Supreme Court May Decide the Fate of APIs (But Also Klingonese and Dothraki)
New submitter nerdpocalypse writes: In a larger battle than even Godzilla v. Mothra, Google v. Oracle threatens not only Japan but the entire nerd world. What is at stake is how a language can be [copyrighted]. This affects not just programming languages, APIs, and everything that runs ... well ... everything, but also the copyright status of new languages such as Klingon and Dothraki.
The US Supreme Court has no jurisdiction outside of the USA.
So this isn't going to affect Klingons
What I gather is the linked article at Slate seems more ominous than this sounds.
The Slate article is sensationalistic, like most news these days, designed to make people feel outrage.
From the brief, I understand that Google took code and changed it (which may or may not be against the terms) and then redistributed it (via the SDK? the Android OS?) for developers to use.
Java was designed with the intention of every implementation to be 100% compatible.....the same APIs, the same runtime, etc. When Google made Android, they used an incompatible version of Java (mainly changing UI code, but also the runtime and some other things). They used Java to make things easier for developers.
So now the question is whether it is allowed for Google to do that, or if Oracle has the right to stop them. This isn't about whether you are violating copyright if you use a language, and that's one area the Slate article seems confused.
It is also not about whether you can use an API for interoperability purposes. That is covered by fair use, and will still be covered by fair use, no matter how this case is decided. But interoperability not why Android used Java.......Android used Java to make it easier for developers to write programs for their system.
"First they came for the slanderers and i said nothing."

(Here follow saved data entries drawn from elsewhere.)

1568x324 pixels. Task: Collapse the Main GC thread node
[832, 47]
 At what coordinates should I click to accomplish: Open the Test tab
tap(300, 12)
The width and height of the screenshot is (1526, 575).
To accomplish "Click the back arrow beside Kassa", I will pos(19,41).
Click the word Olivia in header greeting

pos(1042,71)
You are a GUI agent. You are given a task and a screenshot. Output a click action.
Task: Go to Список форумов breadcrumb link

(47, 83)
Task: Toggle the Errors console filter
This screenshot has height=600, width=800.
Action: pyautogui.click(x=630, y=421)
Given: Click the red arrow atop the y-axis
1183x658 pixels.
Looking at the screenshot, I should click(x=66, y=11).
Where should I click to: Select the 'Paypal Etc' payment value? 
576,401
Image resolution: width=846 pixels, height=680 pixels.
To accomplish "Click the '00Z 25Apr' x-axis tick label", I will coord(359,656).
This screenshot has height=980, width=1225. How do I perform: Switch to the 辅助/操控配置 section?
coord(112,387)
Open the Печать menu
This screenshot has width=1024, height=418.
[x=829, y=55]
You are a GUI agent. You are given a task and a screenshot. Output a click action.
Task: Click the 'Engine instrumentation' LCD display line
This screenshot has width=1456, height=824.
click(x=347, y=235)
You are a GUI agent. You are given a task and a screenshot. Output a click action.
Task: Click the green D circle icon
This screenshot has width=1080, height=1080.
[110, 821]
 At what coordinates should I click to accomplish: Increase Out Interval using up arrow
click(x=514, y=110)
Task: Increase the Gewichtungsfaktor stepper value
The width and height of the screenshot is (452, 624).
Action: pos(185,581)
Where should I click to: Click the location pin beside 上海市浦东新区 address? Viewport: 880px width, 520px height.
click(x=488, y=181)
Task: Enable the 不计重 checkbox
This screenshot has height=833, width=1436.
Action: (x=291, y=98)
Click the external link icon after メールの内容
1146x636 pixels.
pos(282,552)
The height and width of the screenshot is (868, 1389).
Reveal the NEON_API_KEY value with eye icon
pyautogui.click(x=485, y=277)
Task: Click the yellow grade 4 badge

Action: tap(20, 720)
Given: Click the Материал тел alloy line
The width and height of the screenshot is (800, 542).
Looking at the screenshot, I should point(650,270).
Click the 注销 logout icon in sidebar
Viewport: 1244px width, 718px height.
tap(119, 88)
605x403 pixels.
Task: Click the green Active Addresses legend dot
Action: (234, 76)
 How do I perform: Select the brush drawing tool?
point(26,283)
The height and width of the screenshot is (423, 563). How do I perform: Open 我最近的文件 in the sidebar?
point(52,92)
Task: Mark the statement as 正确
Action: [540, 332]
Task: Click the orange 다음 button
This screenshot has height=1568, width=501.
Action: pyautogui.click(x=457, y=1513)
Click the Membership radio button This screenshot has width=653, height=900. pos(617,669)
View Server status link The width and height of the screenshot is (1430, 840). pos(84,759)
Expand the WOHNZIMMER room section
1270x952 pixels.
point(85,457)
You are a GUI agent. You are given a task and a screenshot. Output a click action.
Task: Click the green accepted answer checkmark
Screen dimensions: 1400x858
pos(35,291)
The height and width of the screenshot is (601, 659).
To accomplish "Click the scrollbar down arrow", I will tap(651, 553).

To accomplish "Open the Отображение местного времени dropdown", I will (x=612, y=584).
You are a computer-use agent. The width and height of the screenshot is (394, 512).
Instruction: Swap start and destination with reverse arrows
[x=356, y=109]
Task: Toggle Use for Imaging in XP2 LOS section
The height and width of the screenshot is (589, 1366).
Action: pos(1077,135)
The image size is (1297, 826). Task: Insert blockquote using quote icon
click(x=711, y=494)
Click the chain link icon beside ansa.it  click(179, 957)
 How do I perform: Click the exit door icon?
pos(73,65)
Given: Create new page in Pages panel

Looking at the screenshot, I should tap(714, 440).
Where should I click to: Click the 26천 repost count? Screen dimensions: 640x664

So in layman's terms... the SFLC want the Supreme to refuse to hear the case, because they think that the copying of a trivial function, difficult to implement in any other embodiment, allows a "thin end of the wedge" argument in favor of GPL'ing everything on Android.
They specifically cite the Lotus v. Borland case in support of this.
They specifically avoid citing the Ashton Tate v. Fox Software case, because doing so would contradict their claims, and weaken the argument that the Supreme court should hear the case.
Clearly, someone needs to file an Amicus brief citing Ashton Tate v. Fox Software, and suggest that the brief needs to be heard.
Why can't Google just ship an OpenJDK build for ARM instead of screwing around with breaking the portability contract of the byte code?
For the same reason that they went with Dalvik, and the same reason their libc is derived from BSD libc (Bionic), instead of GLibc: to get out from under the license, and allow, indisputably, commercial code for which source code is not provided, and to (effectively) technologically, rather than merely legally, indemnify developers, in order to attract commercial developers to the platform.
Oracle has tried to get a piece of Android on and off for years, the same way it tried to get a piece of Linux, and the same way it bought out MySQL and the BSD dbm libraries, when they couldn't legally raise their hand against them.